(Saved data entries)

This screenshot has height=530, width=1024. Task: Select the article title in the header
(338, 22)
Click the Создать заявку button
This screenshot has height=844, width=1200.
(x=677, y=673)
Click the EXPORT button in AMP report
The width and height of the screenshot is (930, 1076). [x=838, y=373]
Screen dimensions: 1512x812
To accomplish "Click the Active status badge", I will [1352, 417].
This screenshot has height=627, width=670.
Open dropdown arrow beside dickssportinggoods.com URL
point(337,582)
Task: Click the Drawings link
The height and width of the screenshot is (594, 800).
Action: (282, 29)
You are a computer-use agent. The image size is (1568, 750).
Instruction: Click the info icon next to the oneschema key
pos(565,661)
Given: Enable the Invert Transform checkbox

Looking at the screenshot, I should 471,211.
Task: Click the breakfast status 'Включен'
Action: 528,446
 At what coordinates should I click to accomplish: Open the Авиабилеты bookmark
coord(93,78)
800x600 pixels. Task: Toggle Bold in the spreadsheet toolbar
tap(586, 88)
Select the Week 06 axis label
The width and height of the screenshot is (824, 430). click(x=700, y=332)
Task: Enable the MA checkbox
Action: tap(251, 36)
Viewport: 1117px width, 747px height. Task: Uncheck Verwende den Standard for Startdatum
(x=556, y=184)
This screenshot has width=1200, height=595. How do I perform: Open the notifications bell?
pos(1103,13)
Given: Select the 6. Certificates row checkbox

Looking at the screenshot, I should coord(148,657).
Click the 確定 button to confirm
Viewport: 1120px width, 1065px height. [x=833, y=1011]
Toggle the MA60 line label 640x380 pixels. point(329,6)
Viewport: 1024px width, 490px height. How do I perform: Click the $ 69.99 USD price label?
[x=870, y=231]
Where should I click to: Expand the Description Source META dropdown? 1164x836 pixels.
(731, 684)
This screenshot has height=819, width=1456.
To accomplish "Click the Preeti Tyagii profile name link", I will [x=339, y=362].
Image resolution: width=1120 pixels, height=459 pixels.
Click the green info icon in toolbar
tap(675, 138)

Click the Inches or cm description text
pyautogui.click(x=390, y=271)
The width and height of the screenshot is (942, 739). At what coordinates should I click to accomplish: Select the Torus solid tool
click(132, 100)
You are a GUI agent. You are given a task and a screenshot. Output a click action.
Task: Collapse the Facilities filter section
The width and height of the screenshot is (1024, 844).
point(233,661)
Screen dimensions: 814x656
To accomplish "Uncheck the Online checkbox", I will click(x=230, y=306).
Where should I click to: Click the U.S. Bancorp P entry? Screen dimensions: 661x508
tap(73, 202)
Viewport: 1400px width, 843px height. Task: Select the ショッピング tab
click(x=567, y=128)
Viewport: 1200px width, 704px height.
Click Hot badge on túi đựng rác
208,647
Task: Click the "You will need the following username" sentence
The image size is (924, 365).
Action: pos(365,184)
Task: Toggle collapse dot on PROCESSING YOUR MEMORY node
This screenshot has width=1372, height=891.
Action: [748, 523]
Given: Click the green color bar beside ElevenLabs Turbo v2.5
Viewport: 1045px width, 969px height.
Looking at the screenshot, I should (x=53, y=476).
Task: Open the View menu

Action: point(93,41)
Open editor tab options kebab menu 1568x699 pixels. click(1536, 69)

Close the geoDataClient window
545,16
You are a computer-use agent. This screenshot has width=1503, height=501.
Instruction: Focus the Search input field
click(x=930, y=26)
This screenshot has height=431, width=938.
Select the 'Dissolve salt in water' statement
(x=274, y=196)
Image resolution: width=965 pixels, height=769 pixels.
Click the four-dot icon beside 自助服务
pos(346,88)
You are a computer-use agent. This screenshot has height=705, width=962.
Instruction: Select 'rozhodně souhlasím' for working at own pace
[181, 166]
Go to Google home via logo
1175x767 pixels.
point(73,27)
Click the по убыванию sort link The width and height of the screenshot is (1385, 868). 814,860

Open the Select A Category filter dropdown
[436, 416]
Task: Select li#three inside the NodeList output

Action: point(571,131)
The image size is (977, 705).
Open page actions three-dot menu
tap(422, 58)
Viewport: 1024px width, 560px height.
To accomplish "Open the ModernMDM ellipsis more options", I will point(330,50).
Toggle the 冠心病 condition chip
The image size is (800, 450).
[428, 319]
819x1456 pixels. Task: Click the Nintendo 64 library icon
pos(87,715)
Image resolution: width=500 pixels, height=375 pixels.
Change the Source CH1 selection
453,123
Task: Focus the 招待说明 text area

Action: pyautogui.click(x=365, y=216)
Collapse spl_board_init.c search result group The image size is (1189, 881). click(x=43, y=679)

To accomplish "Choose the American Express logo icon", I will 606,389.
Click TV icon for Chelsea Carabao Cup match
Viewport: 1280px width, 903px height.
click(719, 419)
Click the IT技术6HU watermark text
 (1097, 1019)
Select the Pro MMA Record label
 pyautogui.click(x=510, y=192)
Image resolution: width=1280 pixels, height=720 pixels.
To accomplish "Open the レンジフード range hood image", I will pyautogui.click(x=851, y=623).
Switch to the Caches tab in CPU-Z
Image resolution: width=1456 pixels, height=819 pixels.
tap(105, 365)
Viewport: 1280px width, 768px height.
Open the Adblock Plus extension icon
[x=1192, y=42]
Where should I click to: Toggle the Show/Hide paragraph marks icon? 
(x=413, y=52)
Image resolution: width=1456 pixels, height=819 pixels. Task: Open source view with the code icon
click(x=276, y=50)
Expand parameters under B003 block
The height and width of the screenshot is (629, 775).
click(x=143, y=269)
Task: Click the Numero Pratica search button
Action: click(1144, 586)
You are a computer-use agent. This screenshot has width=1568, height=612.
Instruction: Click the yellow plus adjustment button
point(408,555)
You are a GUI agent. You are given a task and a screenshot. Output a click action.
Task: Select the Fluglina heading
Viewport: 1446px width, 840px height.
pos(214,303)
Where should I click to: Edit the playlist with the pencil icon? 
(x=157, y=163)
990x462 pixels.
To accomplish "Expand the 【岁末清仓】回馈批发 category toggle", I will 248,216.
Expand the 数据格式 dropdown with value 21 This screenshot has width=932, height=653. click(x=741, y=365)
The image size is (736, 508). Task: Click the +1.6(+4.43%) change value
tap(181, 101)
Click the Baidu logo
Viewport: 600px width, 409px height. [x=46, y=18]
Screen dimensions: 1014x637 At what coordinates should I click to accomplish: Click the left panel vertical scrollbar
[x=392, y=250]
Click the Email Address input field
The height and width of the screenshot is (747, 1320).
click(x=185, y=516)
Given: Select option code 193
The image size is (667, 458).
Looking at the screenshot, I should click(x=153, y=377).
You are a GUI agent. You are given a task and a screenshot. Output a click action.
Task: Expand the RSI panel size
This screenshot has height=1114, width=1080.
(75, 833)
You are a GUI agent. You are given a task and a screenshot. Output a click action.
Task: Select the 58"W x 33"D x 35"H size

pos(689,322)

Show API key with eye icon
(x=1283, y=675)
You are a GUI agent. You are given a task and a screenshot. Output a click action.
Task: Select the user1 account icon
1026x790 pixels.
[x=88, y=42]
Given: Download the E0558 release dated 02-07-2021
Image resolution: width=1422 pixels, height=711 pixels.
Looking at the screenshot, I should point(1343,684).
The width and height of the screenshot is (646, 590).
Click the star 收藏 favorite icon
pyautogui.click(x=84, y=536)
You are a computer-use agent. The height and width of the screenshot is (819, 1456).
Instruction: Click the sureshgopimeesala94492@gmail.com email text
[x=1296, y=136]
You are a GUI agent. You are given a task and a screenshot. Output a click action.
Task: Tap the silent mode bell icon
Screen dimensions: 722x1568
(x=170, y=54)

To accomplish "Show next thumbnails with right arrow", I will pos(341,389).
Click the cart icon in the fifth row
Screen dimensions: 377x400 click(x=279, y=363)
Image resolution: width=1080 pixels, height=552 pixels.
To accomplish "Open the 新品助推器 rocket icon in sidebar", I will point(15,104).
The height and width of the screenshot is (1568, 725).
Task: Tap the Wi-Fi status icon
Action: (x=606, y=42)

» **Exercise requirements**: Please quote the records from their first line through the line containing "Looking at the screenshot, I should coord(148,657).", both included.

» **Task solution**:
This screenshot has height=530, width=1024. Task: Select the article title in the header
(338, 22)
Click the Создать заявку button
This screenshot has height=844, width=1200.
(x=677, y=673)
Click the EXPORT button in AMP report
The width and height of the screenshot is (930, 1076). [x=838, y=373]
Screen dimensions: 1512x812
To accomplish "Click the Active status badge", I will [1352, 417].
This screenshot has height=627, width=670.
Open dropdown arrow beside dickssportinggoods.com URL
point(337,582)
Task: Click the Drawings link
The height and width of the screenshot is (594, 800).
Action: (282, 29)
You are a computer-use agent. The image size is (1568, 750).
Instruction: Click the info icon next to the oneschema key
pos(565,661)
Given: Enable the Invert Transform checkbox

Looking at the screenshot, I should 471,211.
Task: Click the breakfast status 'Включен'
Action: 528,446
 At what coordinates should I click to accomplish: Open the Авиабилеты bookmark
coord(93,78)
800x600 pixels. Task: Toggle Bold in the spreadsheet toolbar
tap(586, 88)
Select the Week 06 axis label
The width and height of the screenshot is (824, 430). click(x=700, y=332)
Task: Enable the MA checkbox
Action: tap(251, 36)
Viewport: 1117px width, 747px height. Task: Uncheck Verwende den Standard for Startdatum
(x=556, y=184)
This screenshot has width=1200, height=595. How do I perform: Open the notifications bell?
pos(1103,13)
Given: Select the 6. Certificates row checkbox

Looking at the screenshot, I should coord(148,657).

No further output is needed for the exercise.